+++ DATA RECORDS
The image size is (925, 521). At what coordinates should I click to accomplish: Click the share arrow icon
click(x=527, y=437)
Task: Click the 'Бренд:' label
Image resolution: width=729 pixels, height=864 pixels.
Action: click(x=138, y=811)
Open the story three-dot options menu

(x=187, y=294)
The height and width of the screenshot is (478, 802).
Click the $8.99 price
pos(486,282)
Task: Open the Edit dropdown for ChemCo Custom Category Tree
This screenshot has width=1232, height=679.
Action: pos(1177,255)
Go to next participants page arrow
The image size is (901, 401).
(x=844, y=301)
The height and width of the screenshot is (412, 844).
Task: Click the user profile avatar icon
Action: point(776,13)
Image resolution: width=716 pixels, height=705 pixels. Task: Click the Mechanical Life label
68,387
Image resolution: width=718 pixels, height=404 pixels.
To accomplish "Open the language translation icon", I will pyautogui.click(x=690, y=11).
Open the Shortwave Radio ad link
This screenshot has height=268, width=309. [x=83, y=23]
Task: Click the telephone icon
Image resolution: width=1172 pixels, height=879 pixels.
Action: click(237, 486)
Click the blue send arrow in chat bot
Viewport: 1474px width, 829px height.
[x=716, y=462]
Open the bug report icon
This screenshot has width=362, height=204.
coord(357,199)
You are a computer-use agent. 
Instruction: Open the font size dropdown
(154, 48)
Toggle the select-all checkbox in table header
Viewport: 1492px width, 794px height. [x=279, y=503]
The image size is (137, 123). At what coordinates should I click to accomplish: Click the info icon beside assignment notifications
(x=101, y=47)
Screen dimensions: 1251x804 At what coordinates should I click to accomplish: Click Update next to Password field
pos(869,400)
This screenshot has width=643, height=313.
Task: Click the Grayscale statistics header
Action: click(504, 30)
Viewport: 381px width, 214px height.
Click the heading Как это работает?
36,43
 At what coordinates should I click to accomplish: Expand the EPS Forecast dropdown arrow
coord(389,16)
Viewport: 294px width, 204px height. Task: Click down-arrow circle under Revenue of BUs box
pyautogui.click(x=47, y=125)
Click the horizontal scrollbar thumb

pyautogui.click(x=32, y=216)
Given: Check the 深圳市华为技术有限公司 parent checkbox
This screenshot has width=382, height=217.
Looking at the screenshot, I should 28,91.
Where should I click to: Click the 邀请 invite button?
++++++
§ **REQUIREMENT**: The entries above should be repeated exactly, every one of them.

§ **REPLY**:
The image size is (925, 521). At what coordinates should I click to accomplish: Click the share arrow icon
click(x=527, y=437)
Task: Click the 'Бренд:' label
Image resolution: width=729 pixels, height=864 pixels.
Action: click(x=138, y=811)
Open the story three-dot options menu

(x=187, y=294)
The height and width of the screenshot is (478, 802).
Click the $8.99 price
pos(486,282)
Task: Open the Edit dropdown for ChemCo Custom Category Tree
This screenshot has width=1232, height=679.
Action: pos(1177,255)
Go to next participants page arrow
The image size is (901, 401).
(x=844, y=301)
The height and width of the screenshot is (412, 844).
Task: Click the user profile avatar icon
Action: point(776,13)
Image resolution: width=716 pixels, height=705 pixels. Task: Click the Mechanical Life label
68,387
Image resolution: width=718 pixels, height=404 pixels.
To accomplish "Open the language translation icon", I will pyautogui.click(x=690, y=11).
Open the Shortwave Radio ad link
This screenshot has height=268, width=309. [x=83, y=23]
Task: Click the telephone icon
Image resolution: width=1172 pixels, height=879 pixels.
Action: click(237, 486)
Click the blue send arrow in chat bot
Viewport: 1474px width, 829px height.
[x=716, y=462]
Open the bug report icon
This screenshot has width=362, height=204.
coord(357,199)
You are a computer-use agent. 
Instruction: Open the font size dropdown
(154, 48)
Toggle the select-all checkbox in table header
Viewport: 1492px width, 794px height. [x=279, y=503]
The image size is (137, 123). At what coordinates should I click to accomplish: Click the info icon beside assignment notifications
(x=101, y=47)
Screen dimensions: 1251x804 At what coordinates should I click to accomplish: Click Update next to Password field
pos(869,400)
This screenshot has width=643, height=313.
Task: Click the Grayscale statistics header
Action: click(504, 30)
Viewport: 381px width, 214px height.
Click the heading Как это работает?
36,43
 At what coordinates should I click to accomplish: Expand the EPS Forecast dropdown arrow
coord(389,16)
Viewport: 294px width, 204px height. Task: Click down-arrow circle under Revenue of BUs box
pyautogui.click(x=47, y=125)
Click the horizontal scrollbar thumb

pyautogui.click(x=32, y=216)
Given: Check the 深圳市华为技术有限公司 parent checkbox
This screenshot has width=382, height=217.
Looking at the screenshot, I should 28,91.
Where should I click to: Click the 邀请 invite button?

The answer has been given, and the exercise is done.